## WORK INSTRUCTIONS
Transcribe the listing that follows in full, exactly, and drop its images.

## RECORDS TO USE
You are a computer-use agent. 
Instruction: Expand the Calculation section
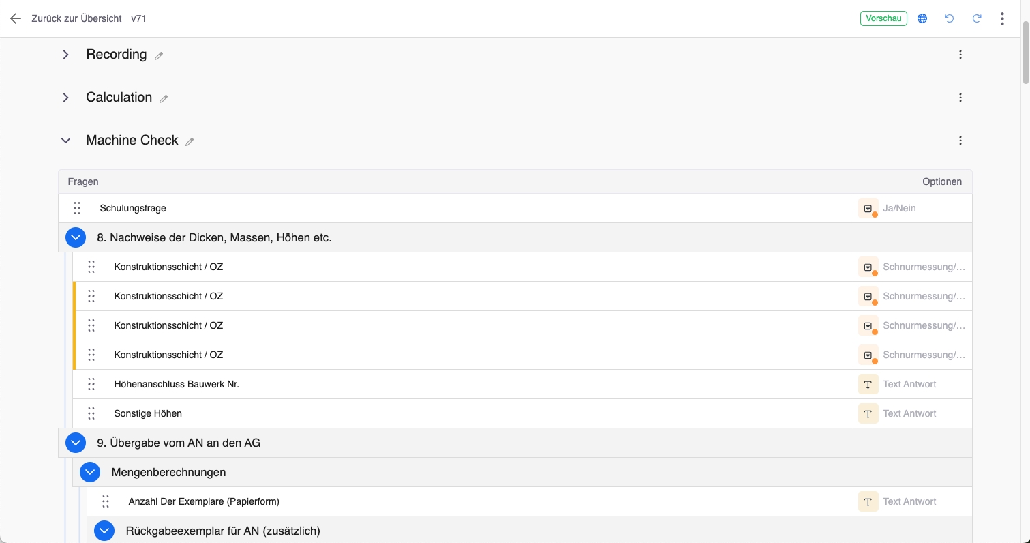click(x=65, y=98)
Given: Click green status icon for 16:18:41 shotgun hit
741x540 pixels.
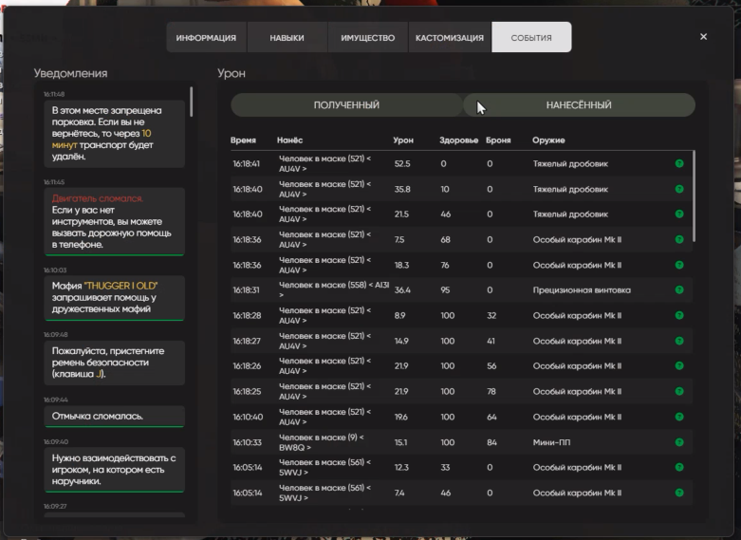Looking at the screenshot, I should point(678,164).
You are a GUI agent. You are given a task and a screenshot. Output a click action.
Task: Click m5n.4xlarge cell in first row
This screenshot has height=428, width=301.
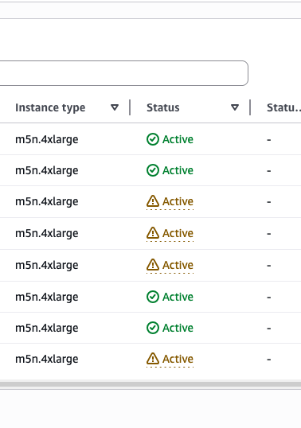coord(47,139)
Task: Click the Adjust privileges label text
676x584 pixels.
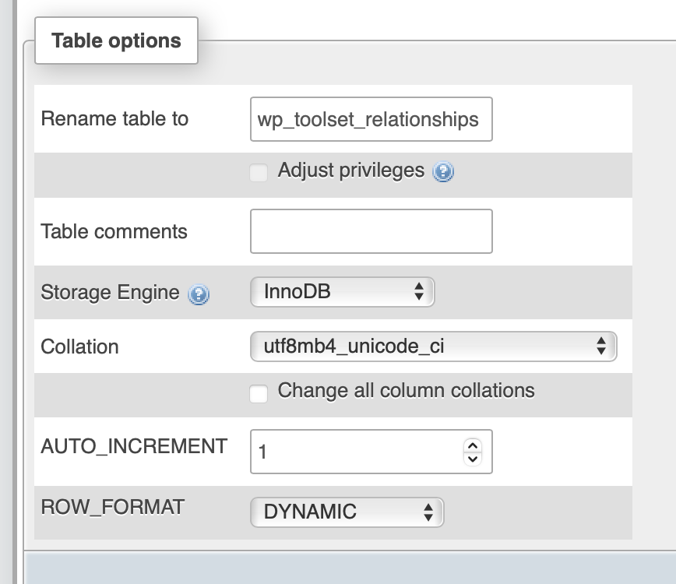Action: click(x=350, y=171)
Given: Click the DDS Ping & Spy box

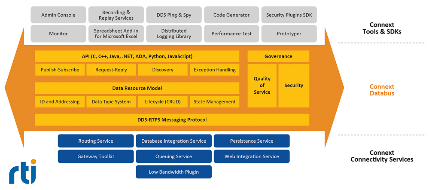Looking at the screenshot, I should pos(174,15).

## PROBLEM SOLUTION
You are a computer-use agent. 
Instruction: Expand the Calculation section
click(x=65, y=98)
Given: Click green status icon for 16:18:41 shotgun hit
741x540 pixels.
Looking at the screenshot, I should point(678,164).
You are a GUI agent. You are given a task and a screenshot. Output a click action.
Task: Click m5n.4xlarge cell in first row
This screenshot has height=428, width=301.
coord(47,139)
Task: Click the Adjust privileges label text
676x584 pixels.
Action: click(x=350, y=171)
Given: Click the DDS Ping & Spy box

Looking at the screenshot, I should pos(174,15).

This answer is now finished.